Formation-Shelbourne, the developer engaged in a yearslong legal battle with local civic associations and the Greenville Fire District over plans to build a senior living facility on the former Sprainbrook Nursery site, filed a notice of claim last month alleging that the fire district conspired with Edgemont residents and used tax dollars to block Shelbourne’s project without legal right or justification.
The Aug. 14 claim, which names individual fire district commissioners, states that the fire district acceded to pressure from Edgemont residents to oppose the construction of the senior living facility and acted as an ally in committing common-law conspiracy, abuse of process, malicious prosecution of claims, tortious interference with existing and prospective business relations, intentional, reckless and negligent infliction of harm, negligence and gross negligence, and deprivation of privileges and immunities under the New York State Constitution.
“We’re just trying to move forward with this project,” said Jim Kane, the co-founding partner of Shelbourne Healthcare. “We don’t get involved in legal battles. It takes time and it costs money; this is not in our best interest. But we have to protect our rights and we have a large investment already … in this project.”
Plagued by multiple legal battles since 2017, the project, which set out to build 54 assisted living and 26 memory care apartments in studio, one- and two-bedroom configurations, and has yet to break ground, was opposed by the Greenville Fire District. According to court documents, the fire district argued that the construction of the 75,000-square-foot facility would generate a high rate of emergency medical calls and would take fire district “manpower to the farthest reaches of the district more frequently and for longer durations of time.”
The fire district also contended it may need to hire additional staff, which could cost approximately $700,000 per year for one additional person per shift.
The Town of Greenburgh approved the project in February 2018 after the zoning board of appeals granted a 3,000% variance to the developer regarding the distance of the site to a state or county right of way, which led to separate Article 78 lawsuits, from both local civic groups and the board of commissioners of the Greenville Fire District. Westchester Supreme Court Judge Susan Cacace dismissed both cases in February 2019.
The Greenville Fire District and the Council of Greenburgh Civic Associations filed notices of appeal in March 2019. In September 2019, the Greenville Fire District with the Council of Greenburgh Civic Associations filed joint motions to consolidate their appeals, as both cases included identical legal challenges. In January 2020, the court denied the plaintiffs’ motion to consolidate, but decided to hear the fire district and civic group’s appeals on the same date.
Both the fire district and Council of Greenburgh Civic Associations filed appeals Wednesday, Sept. 9.
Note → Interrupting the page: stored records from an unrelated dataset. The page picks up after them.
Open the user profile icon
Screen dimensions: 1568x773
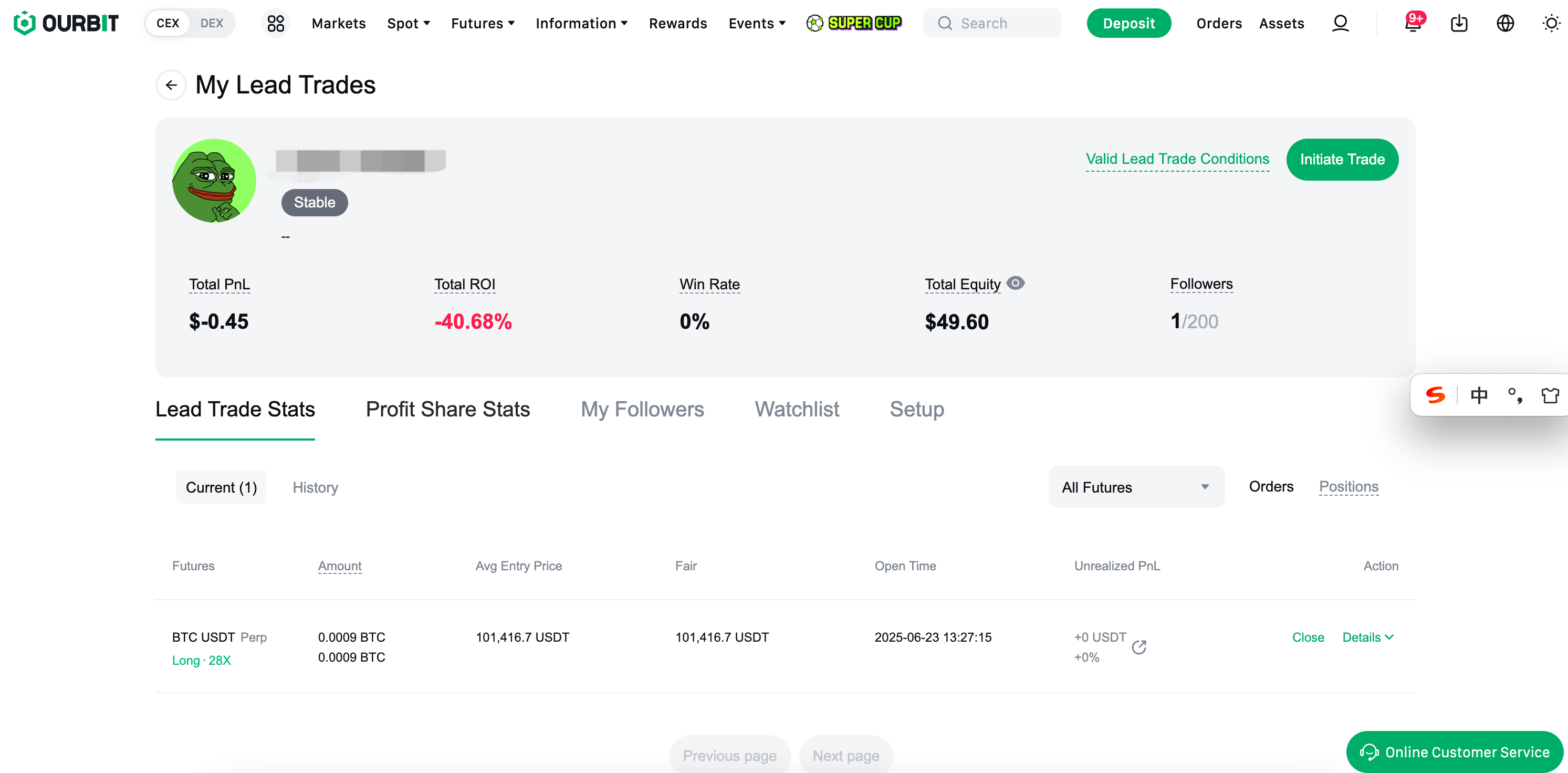(x=1340, y=23)
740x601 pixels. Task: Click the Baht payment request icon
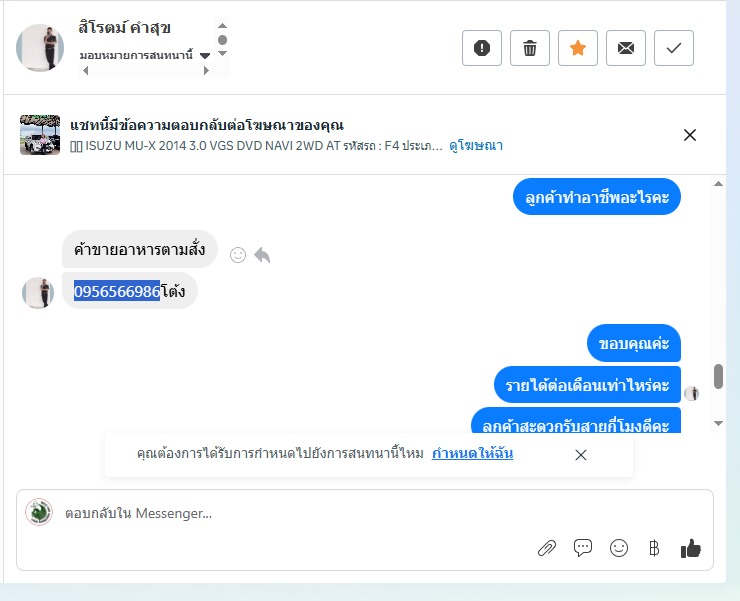(654, 548)
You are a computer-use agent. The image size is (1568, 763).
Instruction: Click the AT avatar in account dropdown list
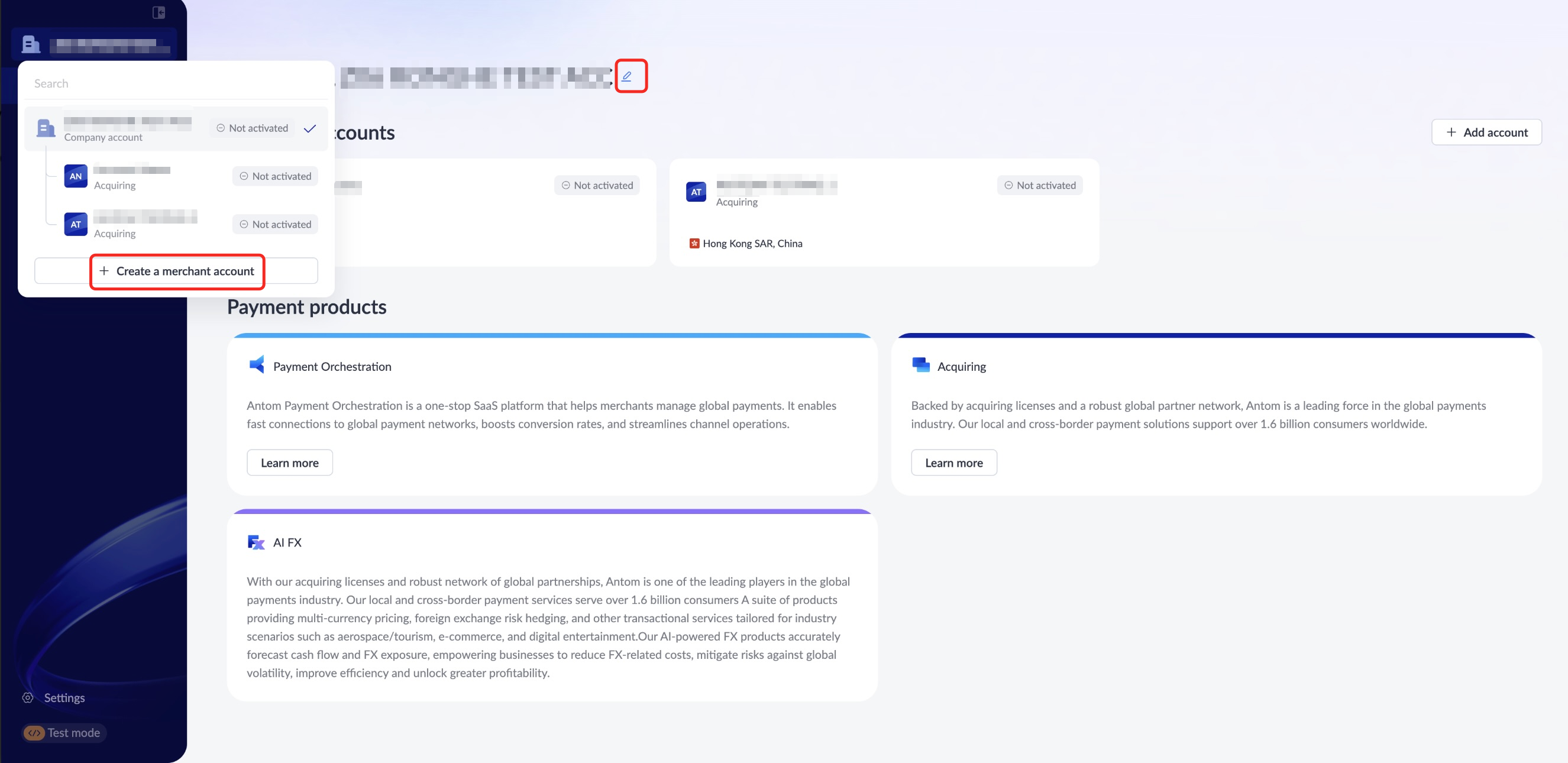tap(76, 224)
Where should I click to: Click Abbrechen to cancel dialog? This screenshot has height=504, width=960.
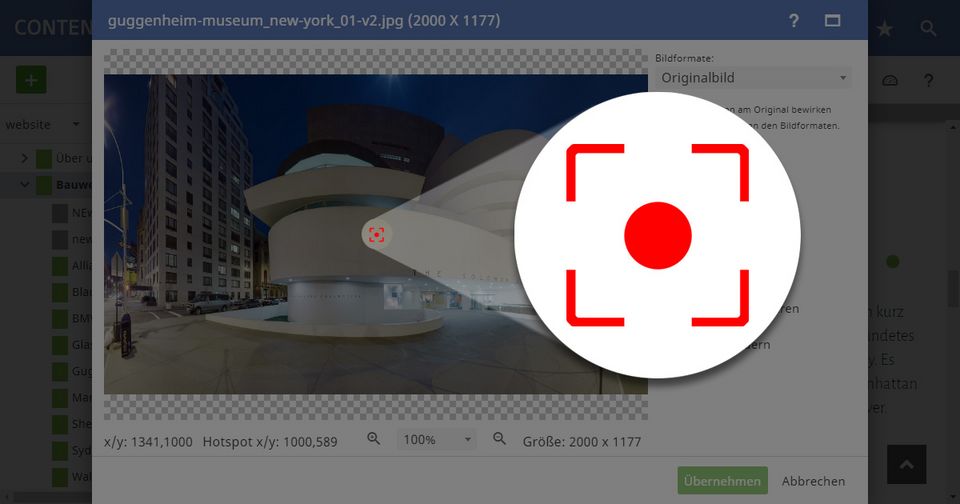point(813,481)
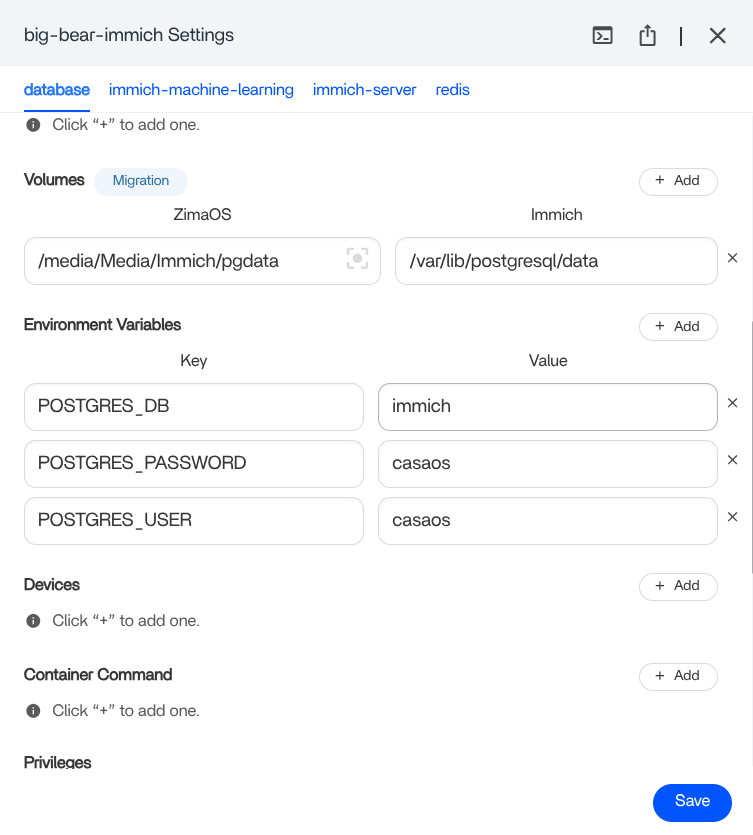Select the database tab
This screenshot has width=753, height=835.
(57, 90)
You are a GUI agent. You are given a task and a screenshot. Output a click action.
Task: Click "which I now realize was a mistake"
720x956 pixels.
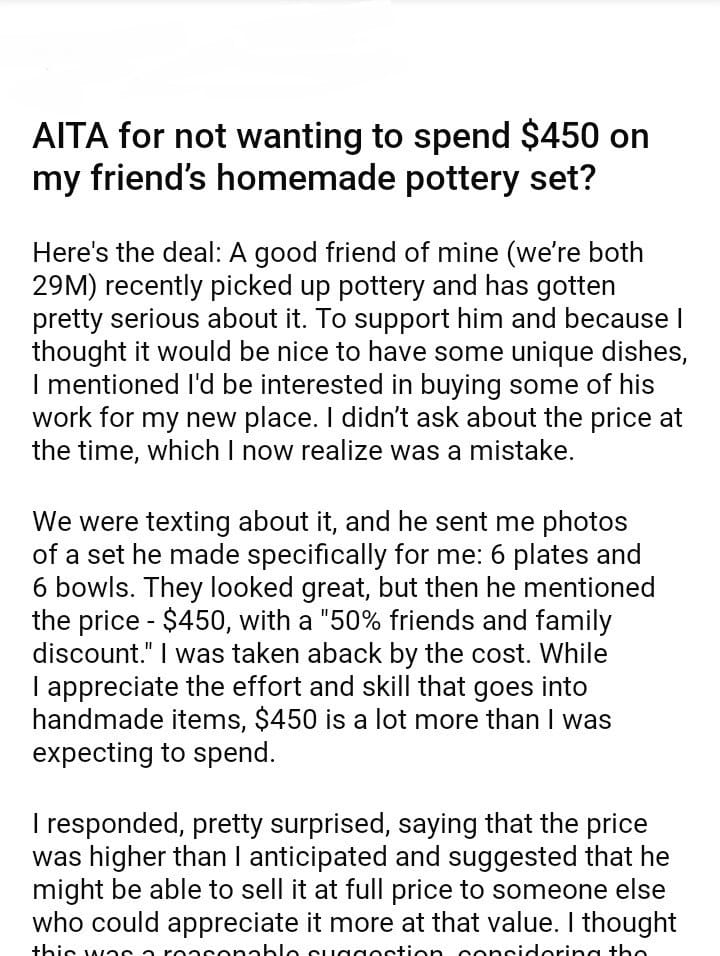coord(361,451)
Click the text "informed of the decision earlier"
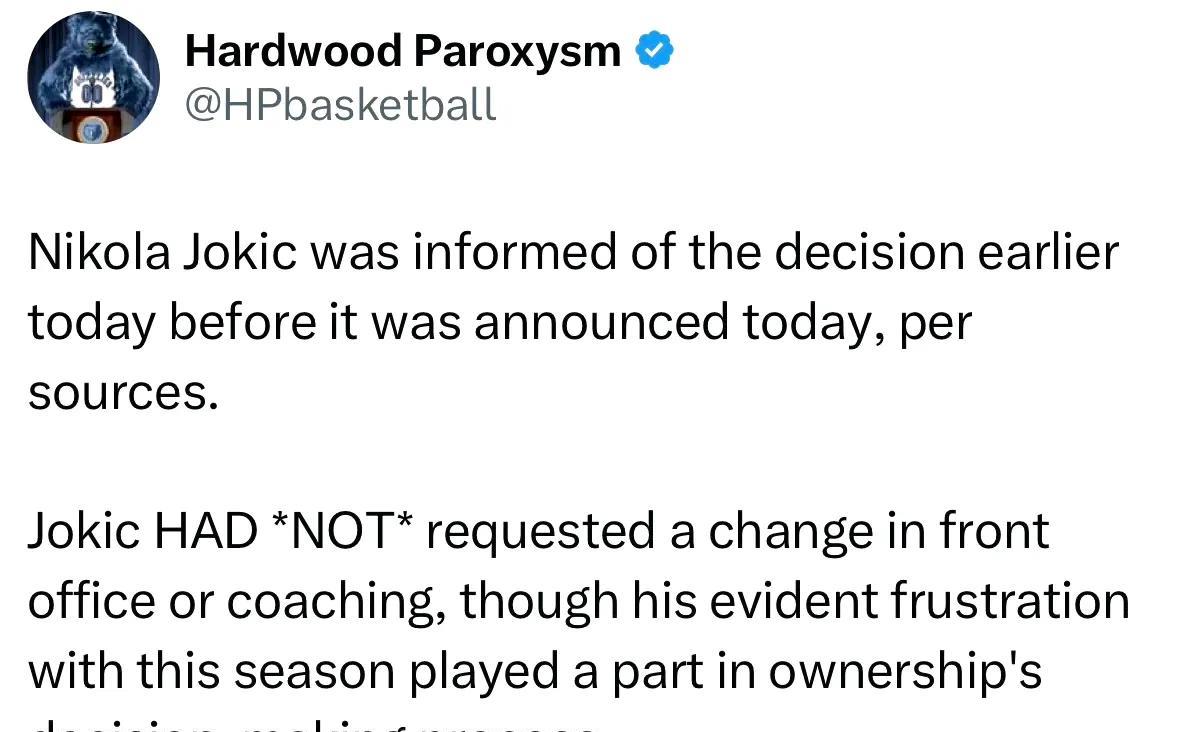1179x732 pixels. point(766,252)
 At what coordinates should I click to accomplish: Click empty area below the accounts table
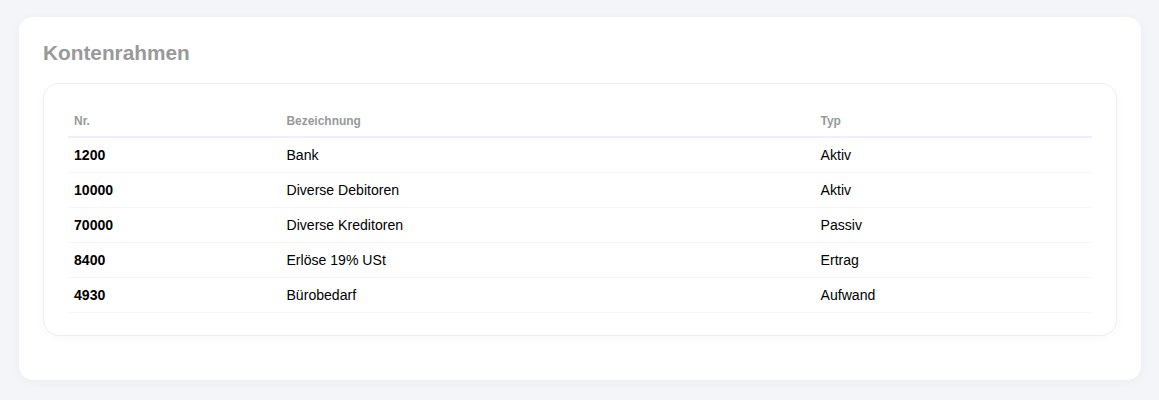pos(580,359)
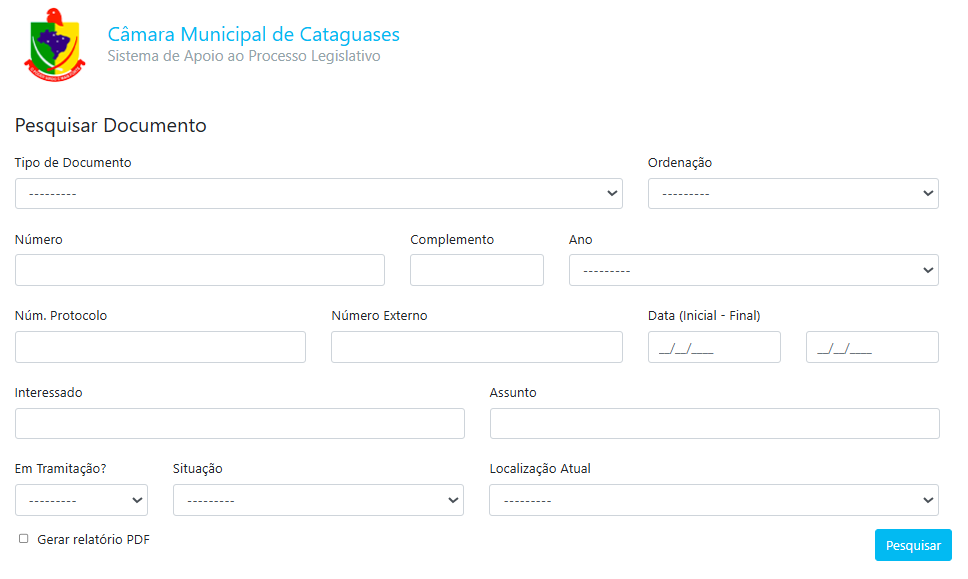This screenshot has height=579, width=968.
Task: Open Câmara Municipal de Cataguases link
Action: coord(253,35)
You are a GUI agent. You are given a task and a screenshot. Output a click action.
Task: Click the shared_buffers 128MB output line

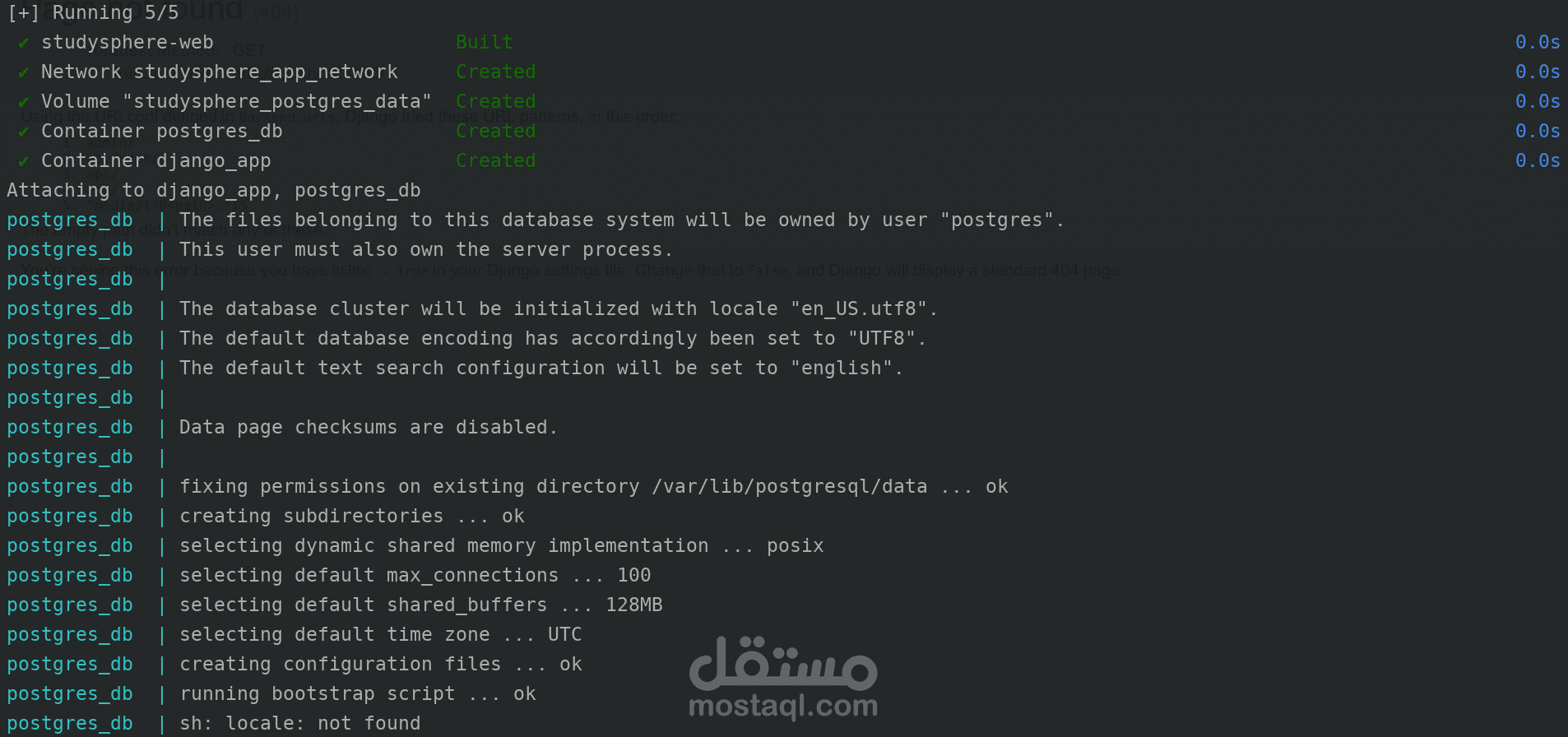tap(421, 605)
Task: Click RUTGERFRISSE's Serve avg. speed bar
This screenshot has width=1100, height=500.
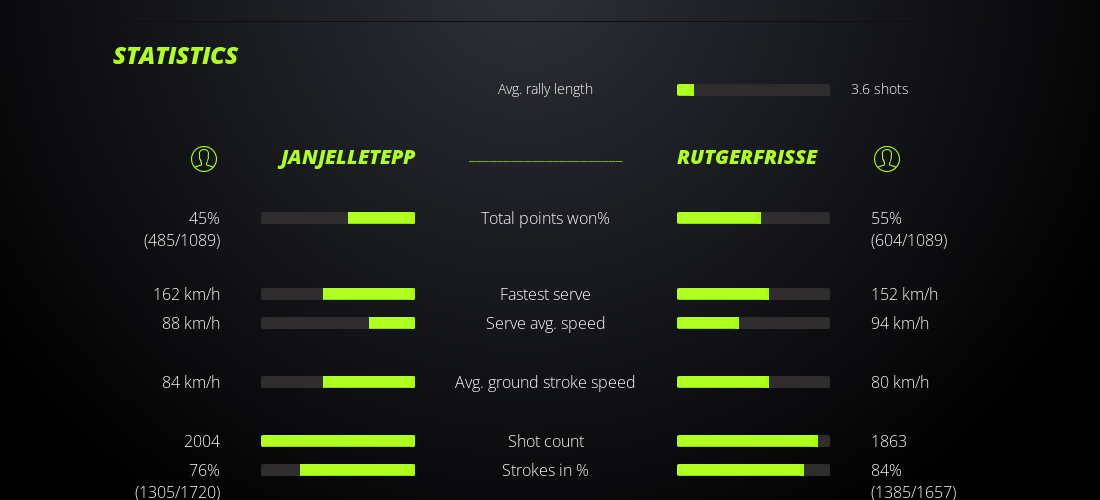Action: (753, 323)
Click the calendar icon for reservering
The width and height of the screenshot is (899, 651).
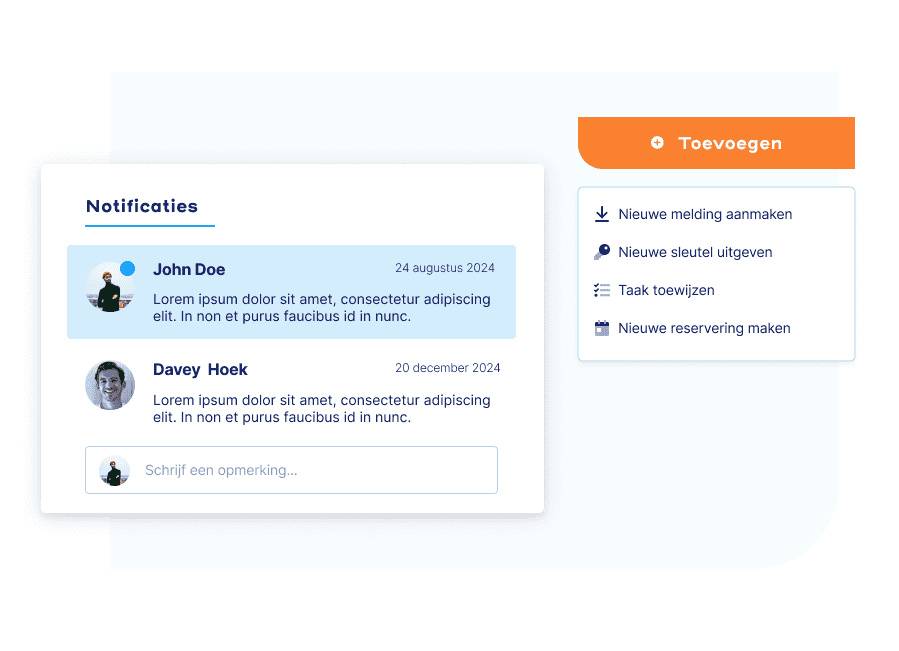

“We are not and have never been opposed to development generally, nor are we opposed to this type of project,” said Greenville Fire Commissioner Jonathan Faust, who was named in the notice of claim. “Under the law, the town is supposed to act as lead agency for the appropriate impact review and we don’t believe that all the appropriate impacts were considered.”
Faust called Shelbourne’s claims in the notice “completely 100% meritless.”
Bob Bernstein, the former president of the Edgemont Community Council and the lawyer representing the Council of Greenburgh Civic Associations, said Shelbourne’s accusation that the civic group was dictating how the fire district should respond to legal matters was “absurd.”
“The ECC is a civic association — we of course talk with the fire district because we are their constituents and it matters to us what they do,” Bernstein said. “We can’t speak for them when it comes to [fire-related] issues or issues of public safety that they have responsibility for.”
Although there was a motion to consolidate appeals, Bernstein said the fire district and civic groups were working separately and that consolidation was only considered to limit costs.
“The fire department is not in the business of litigating and we would prefer to resolve this matter without the need for continued litigation and we have endeavored to do so,” Faust said.
According to the notice of claim, Shelbourne had numerous meetings with fire district commissioners to discuss incorporating improvements to water lines, widening the roadway near the facility, and agreeing to provide a private ambulance service for nonemergency transport to reduce the reliance on the fire district’s ambulance services.
According to Kane, the discussions with the fire district about improvements to the site were not part of a pre-settlement process and were instead part of an agreement after the development’s zoning variance was approved.
In a press release dated Aug. 24 and sent by Thompson & Bender, a Westchester County-based advertising, marketing and public relations firm, the Greenville Fire District had demanded that Formation-Shelbourne commit a six-figure payment annually for 10 years in order to receive services they were entitled to as a property owner and taxpayer.
Faust said he didn’t believe it was proper to comment on settlement discussions and he was surprised that Shelbourne had.
Kane told the Inquirer he believed it was appropriate to mention the discussions in order to indicate that the two sides were attempting to settle.
Bernstein said Shelbourne’s notice of claim was an attempt to intimidate the fire district into not proceeding with an appeal.
“It’s wrong to try to use courts to squelch people from exercising their rights,” said Bernstein.
Kane said that Shelbourne was just trying to move forward with the project and that Bernstein’s allegation was “kind of typical.”
“They’re the ones who filed suit against us,” he said. “We tried to come to an agreement with them … and we did everything we could.”